Currently, there is growing interest in the modeling of high concentrator photovoltaic modules, due to the importance of achieving an accurate model, to improve the knowledge and understanding of this technology and to promote its expansion. In recent years, some techniques of artificial intelligence, such as the Artificial Neural Network, have been used with the goal of obtaining an electrical model of these modules. However, little attention has been paid to applying Fuzzy Rule-Based Systems for this purpose.
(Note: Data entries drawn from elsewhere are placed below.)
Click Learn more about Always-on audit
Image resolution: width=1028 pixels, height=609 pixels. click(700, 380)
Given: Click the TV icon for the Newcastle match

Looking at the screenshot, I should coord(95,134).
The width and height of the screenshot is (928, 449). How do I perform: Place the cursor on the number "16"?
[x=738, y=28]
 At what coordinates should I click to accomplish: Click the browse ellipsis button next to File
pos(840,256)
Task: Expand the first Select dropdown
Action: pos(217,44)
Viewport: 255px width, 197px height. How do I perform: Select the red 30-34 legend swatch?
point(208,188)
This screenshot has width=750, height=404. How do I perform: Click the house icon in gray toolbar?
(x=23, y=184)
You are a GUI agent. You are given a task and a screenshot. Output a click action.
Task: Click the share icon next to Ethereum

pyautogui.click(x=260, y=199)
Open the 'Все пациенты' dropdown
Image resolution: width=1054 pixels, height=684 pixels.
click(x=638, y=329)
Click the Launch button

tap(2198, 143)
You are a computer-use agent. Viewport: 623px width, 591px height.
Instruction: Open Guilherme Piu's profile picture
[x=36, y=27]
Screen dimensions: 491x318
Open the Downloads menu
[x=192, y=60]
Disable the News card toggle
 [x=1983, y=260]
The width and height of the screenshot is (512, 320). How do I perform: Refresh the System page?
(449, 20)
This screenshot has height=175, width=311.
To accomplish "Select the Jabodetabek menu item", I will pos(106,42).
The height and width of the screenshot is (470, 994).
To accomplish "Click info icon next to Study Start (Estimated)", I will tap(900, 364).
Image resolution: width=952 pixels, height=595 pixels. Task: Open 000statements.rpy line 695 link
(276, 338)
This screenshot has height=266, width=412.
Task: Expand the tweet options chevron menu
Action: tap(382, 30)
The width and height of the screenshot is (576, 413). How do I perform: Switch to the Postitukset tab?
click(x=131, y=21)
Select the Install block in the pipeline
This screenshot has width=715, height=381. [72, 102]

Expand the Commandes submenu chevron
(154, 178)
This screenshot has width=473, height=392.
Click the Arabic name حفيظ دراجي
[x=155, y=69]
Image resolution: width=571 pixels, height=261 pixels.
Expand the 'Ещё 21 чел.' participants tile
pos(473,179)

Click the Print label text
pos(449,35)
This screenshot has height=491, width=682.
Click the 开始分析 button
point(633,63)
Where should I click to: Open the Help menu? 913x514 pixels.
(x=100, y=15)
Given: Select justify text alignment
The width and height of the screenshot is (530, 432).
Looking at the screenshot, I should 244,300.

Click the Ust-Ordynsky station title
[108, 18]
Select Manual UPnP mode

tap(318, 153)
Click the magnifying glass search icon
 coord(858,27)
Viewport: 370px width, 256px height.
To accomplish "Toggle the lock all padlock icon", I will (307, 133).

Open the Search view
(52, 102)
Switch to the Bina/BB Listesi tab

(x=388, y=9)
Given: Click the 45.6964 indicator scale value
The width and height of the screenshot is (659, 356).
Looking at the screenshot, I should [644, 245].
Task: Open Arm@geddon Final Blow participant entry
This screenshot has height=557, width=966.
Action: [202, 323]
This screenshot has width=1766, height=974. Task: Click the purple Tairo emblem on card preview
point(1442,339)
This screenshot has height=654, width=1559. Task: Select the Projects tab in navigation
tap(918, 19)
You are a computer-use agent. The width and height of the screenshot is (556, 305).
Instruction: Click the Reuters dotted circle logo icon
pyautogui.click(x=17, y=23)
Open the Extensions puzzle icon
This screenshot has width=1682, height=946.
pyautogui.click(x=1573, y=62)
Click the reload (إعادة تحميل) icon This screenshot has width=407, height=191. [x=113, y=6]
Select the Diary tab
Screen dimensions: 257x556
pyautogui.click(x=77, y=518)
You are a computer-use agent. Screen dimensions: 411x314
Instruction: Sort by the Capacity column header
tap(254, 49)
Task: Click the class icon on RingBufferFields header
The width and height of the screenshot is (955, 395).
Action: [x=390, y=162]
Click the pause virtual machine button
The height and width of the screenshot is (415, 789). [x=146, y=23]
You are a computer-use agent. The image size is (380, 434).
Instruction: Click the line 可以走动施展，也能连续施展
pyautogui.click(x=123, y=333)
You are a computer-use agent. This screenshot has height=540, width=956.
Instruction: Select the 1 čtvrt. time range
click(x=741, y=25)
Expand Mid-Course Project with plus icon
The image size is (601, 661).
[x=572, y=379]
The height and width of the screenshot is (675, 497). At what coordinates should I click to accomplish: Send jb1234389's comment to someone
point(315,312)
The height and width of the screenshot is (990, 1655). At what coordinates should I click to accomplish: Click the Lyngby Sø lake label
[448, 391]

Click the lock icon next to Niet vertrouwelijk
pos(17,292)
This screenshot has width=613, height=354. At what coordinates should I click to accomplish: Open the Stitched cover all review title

This work presents two new models of high concentrator photovoltaics that use two types of Fuzzy Systems: the Takagi-Sugeno-Kang, characterized by the achievement of high accuracy in the model, and the Mamdani, characterized by high accuracy and the ease of interpreting the linguistic rules that control the behavior of the fuzzy system. To obtain a good knowledge base, two learning methods have been proposed: the “Adaptive neuro-fuzzy inference system” and the “Ad Hoc data-driven generation”. These combinations of fuzzy systems and learning methods have allowed us to obtain two models of high concentrator photovoltaic modules, which include two improvements over previous models: an increase in the model accuracy and the possibility of deducing the relationship between the main meteorological parameters and the maximum power output of a module.

Suggested Citation

  • Manuel Angel Gadeo-Martos & Antonio Jesús Yuste-Delgado & Florencia Almonacid Cruz & Jose-Angel Fernandez-Prieto & Joaquin Canada-Bago, 2019. "Modeling a High Concentrator Photovoltaic Module Using Fuzzy Rule-Based Systems," Energies, MDPI, vol. 12(3), pages 1-22, February.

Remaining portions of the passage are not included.